Por estarmos a desenvolver a personagem em videojogo queríamos permitir que os jogadores tivessem uma amplitude de escolha de como jogá-la. Mas também queríamos introduzir esta sensação de diversão, e é aí que as gadgets entram, com ideias diferentes que permitem momentos únicos de jogo. Queríamos perceber como é que alguém que jogasse Marvel’s Spider-Man poderia sentir que este era um jogo da Insomniac, e as gadgets são certamente os elementos que nos distinguem.
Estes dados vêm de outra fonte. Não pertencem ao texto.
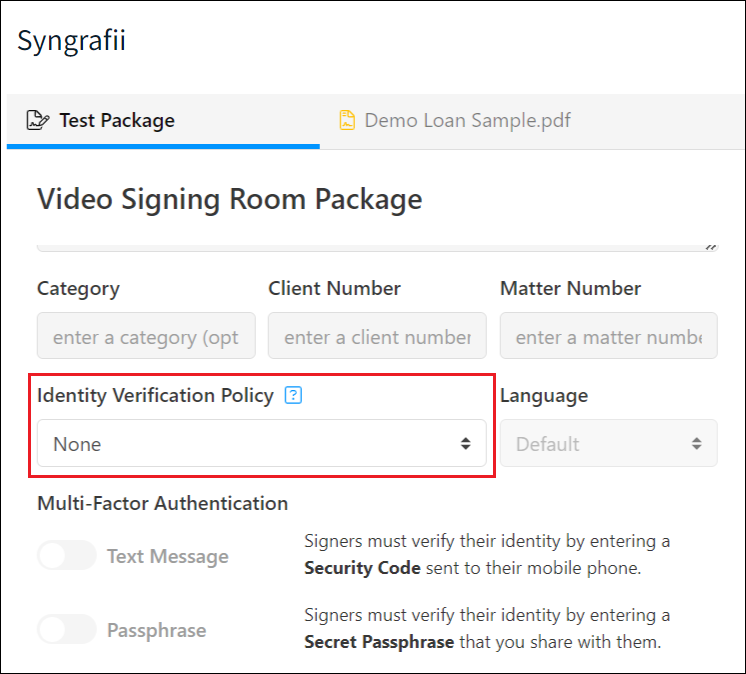Switch to the Test Package tab

point(163,121)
Tens 46 anos, cresceste a ler Homem-Aranh, e tiveste a oportunidade de criar a tua visão de quem é o Peter Parker com 23 anos. Para que público escreveste esta história?
Acho que escrevemos este enredo para todos os que têm um Peter Parker dentro de si. Queríamos apelar à maior demografia possível.

Mas podiam ter ido pelo caminho fácil, como a Marvel foi recentemente, e transformar o Homem-Aranha num adolescente como o Miles Morales, apelando a um público mais jovem.
Uma conclusão a que chegámos enquanto debatíamos a visão que tínhamos para o jogo foi a de que os 23 anos foram o nosso grande momento de formação. É momento depois da universidade em que a maioria das pessoas acaba com os relacionamentos que tinha — alguns amigos prosseguem carreiras em sítios diferentes, outros ficam na sua terra-natal, outros anseiam chegar a locais inalcançáveis. Apesar das diferenças, é nessa altura que todos acabam por definir quem são. Imagina o que é seres o Homem-Aranha nessa idade e andares a escalar paredes há oito anos. Era um momento inspirador para explorar a humanidade da personagem.

Com todo o contágio criativo entre diversos media, com o cinema a inspirar o que se passa na banda-desenhada, acreditas que algumas das tuas ideias podem vir a ser utilizadas por outros criadores? 
Espero que sim. Acredito que isso acontece quando o escreveste é realmente bom e cria uma ligação com o público. Veremos se este será o caso. Espero bem que assim seja.